*** Opening of Given records ***

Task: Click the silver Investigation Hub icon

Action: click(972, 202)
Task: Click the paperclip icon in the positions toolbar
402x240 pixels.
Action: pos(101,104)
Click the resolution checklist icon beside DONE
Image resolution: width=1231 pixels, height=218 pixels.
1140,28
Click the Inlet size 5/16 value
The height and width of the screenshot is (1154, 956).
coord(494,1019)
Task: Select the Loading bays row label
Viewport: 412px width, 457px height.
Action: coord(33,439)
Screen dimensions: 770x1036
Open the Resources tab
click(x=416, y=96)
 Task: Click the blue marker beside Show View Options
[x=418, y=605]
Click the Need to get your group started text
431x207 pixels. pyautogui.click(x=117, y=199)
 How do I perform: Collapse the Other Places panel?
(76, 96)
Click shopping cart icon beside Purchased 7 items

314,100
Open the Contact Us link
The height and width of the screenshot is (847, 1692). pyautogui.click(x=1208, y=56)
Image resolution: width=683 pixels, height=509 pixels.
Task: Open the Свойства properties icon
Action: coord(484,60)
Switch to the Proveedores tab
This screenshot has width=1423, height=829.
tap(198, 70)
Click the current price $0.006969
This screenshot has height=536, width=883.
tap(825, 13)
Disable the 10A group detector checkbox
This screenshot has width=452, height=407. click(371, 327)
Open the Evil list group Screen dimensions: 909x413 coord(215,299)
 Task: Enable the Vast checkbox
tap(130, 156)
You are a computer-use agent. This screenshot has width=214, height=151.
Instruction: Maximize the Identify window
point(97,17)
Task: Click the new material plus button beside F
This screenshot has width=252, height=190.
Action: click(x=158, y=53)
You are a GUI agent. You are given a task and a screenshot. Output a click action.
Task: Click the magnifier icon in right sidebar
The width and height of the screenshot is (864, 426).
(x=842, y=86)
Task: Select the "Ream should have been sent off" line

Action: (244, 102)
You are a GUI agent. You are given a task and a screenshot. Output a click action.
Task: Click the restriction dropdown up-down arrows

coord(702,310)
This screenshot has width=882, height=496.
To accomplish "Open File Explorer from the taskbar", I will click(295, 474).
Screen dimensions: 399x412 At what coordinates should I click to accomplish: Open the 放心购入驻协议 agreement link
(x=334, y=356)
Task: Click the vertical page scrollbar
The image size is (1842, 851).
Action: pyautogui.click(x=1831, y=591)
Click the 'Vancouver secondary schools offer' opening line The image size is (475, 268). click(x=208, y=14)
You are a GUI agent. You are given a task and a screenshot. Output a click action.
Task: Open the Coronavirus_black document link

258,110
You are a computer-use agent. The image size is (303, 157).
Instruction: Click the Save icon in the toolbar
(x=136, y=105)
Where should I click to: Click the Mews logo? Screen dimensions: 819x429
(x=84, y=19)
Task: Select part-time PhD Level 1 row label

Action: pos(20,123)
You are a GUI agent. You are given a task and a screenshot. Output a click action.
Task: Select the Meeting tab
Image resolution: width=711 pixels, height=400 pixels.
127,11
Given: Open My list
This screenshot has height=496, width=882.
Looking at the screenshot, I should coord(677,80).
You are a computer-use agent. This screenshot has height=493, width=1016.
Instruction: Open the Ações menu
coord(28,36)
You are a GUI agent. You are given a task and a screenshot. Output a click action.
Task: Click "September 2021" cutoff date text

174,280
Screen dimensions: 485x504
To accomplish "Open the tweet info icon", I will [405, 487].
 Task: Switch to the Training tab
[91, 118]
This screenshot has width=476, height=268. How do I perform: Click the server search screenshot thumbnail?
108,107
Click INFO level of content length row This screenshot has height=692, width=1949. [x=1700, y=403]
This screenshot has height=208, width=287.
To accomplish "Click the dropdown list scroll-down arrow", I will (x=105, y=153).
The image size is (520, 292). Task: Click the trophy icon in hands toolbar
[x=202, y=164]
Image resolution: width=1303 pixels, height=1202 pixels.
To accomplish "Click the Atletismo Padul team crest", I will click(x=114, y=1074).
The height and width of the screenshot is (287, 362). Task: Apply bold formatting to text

*** Close of Given records ***

Exercise instructions:
Please reply with an exact copy of the lines above, starting at the first and ending at the line that holds "Task: Click the paperclip".

Answer section:
Task: Click the silver Investigation Hub icon

Action: click(972, 202)
Task: Click the paperclip icon in the positions toolbar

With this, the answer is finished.